# Xorg For All Users & Boot Help



## markbsd (Nov 4, 2013)

I decided to give FreeBSD another shot, this time with Xfce. So far, so good.

I've installed the bare base system on an old piece of x86 architecture, then, as root, with `pkg_add -rv xorg dbus hal xfce4` and the addition of the following lines to /etc/rc.conf


```
dbus_enable="YES"
hald_enable="YES"
gdm_enable="YES"
```

and `cp xorg.conf.new /etc/xorg.conf` I can now start Xfce with `startx`, however, the system will not boot straight into gdm/xfce. This is really only a minor problem as I don't mind logging in and typing `startx`.

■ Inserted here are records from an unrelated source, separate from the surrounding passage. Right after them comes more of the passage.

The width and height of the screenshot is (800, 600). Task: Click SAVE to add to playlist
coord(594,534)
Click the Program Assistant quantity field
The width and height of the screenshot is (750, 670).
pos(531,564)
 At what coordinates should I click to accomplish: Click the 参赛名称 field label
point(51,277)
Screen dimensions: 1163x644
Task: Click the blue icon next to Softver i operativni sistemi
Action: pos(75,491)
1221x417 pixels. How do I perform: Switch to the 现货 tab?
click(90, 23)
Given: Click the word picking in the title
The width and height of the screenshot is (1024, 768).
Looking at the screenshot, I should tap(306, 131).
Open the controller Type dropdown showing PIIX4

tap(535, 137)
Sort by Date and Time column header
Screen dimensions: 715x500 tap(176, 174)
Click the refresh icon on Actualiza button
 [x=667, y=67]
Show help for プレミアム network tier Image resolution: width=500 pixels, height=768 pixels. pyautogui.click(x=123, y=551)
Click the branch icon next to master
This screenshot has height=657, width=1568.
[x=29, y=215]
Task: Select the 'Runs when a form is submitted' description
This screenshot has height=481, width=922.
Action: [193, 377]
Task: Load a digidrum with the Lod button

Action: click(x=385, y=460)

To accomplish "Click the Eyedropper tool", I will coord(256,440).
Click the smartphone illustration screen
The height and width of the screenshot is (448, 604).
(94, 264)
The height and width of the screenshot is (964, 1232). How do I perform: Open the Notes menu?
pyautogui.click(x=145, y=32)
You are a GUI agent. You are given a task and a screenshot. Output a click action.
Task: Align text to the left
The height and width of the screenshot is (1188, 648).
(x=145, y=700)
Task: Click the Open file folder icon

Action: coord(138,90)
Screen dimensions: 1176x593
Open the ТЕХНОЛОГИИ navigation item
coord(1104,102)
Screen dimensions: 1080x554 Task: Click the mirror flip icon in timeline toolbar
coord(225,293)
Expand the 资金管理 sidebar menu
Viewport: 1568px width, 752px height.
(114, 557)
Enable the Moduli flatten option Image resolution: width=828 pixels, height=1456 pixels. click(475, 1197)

The issue I now have is that `startx` only loads xfce while logged in as _root_. When logged in as any other normal user it just starts basic xwin. How do I correct this? Thanks.

And +1 to FreeBSD for how quick and smooth this is on an old piece of hardware! Really nice.


----------



## markbsd (Nov 4, 2013)

Can't figure out how to edit, but it should read:

`cp xorg.conf.new /etc/X11/xorg.conf`


----------



## markbsd (Nov 4, 2013)

I also forgot to mention that I performed `echo "/usr/local/bin/startxfce4" > ~/.xinitrc` after `Xorg -configure` generated the xorg.conf.new file that I copied to /etc/X11/xorg.conf

I performed everything described as root.


----------



## wblock@ (Nov 4, 2013)

Create .xinitrc in the home directory of each user also.


----------



## markbsd (Nov 4, 2013)

Thanks, @wblock@

Without starting a new thread -- as it is somewhat related -- will I encounter similar problems given that I've installed all packages (or compiled ports) as root? I've only installed a half dozen apps; browsers, abiword, gv & gqview, pgp/gnupg, etc.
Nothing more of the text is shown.